LONDON (Reuters) – Gold prices have been too volatile to play a reliable role as a hedge against inflation, a study of financial assets over the past 112 years showed on Tuesday. While inflation does not reduce gold’s real value, it has no yield or income flow and the precious metal has given a far lower long-term return than equities. In the period since 1900, gold gave a real return of 1.1 percent in sterling terms and its value fluctuated widely, the study published by Credit Suisse and London Business School’s Elroy Dimson, Paul Marsh and Mike Staunton.
“Gold is the only asset that does not have its real value reduced by inflation. It has a potential role in the portfolio of a risk-averse investor concerned about inflation,” it said. However, this asset does not provide an income flow and has generated low real returns over the long term. Gold can fail to provide a positive real return over extended periods.”
The report said global equities, the best performers among different assets since the start of the 20th century with a 5.4 percent annualised return, beat inflation in the long run.
However, their returns may be more the result of equity risk premium, the reward for holding risky assets instead of risk-free government securities, than rising inflation.
Looking at the relationship between real return and inflation, the research found that equities were not that sensitive to inflation, compared with inflation linked bonds.
For example, a rate of inflation that is 10 percent higher is associated with a real equity return that is lower by 5.2 percent.
When the inflation rate was at least 18 percent, equities suffered a loss of 12 percent on a real basis. Bonds were worse, suffering a loss of over 23 percent.
“Equities are at best a partial hedge against inflation; their nominal returns tend to be higher during inflation, but not by a large enough margin to ensure that real returns completely resist inflation,” the research said.

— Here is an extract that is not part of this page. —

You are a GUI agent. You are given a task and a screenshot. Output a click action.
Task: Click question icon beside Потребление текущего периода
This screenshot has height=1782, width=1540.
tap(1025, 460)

“Although equities are thought to provide a hedge against inflation, their capacity to do so is limited. While inflation clearly harms the real value of bonds and cash, equities are not immune.”
Inflation-linked bonds have the highest sensitivity to inflation but their yields have fallen in the past few years, providing little contribution to investors wanting to achieve a positive return over the period from investment to maturity.
Equities by far provided the best real return in the 1900-2011 period. Bonds returned 1.7 percent, while bills gave 0.9 percent on an annualised basis.
The study also found that investors enjoy gains in equities in markets where currencies have weakened, lending support to a “buy on weakness” strategy. For bonds, the picture was less clear.
“Equities can prosper after currency weakness through higher corporate cash flows and earnings, which may be boosted by increased competitiveness and export opportunities,” it said.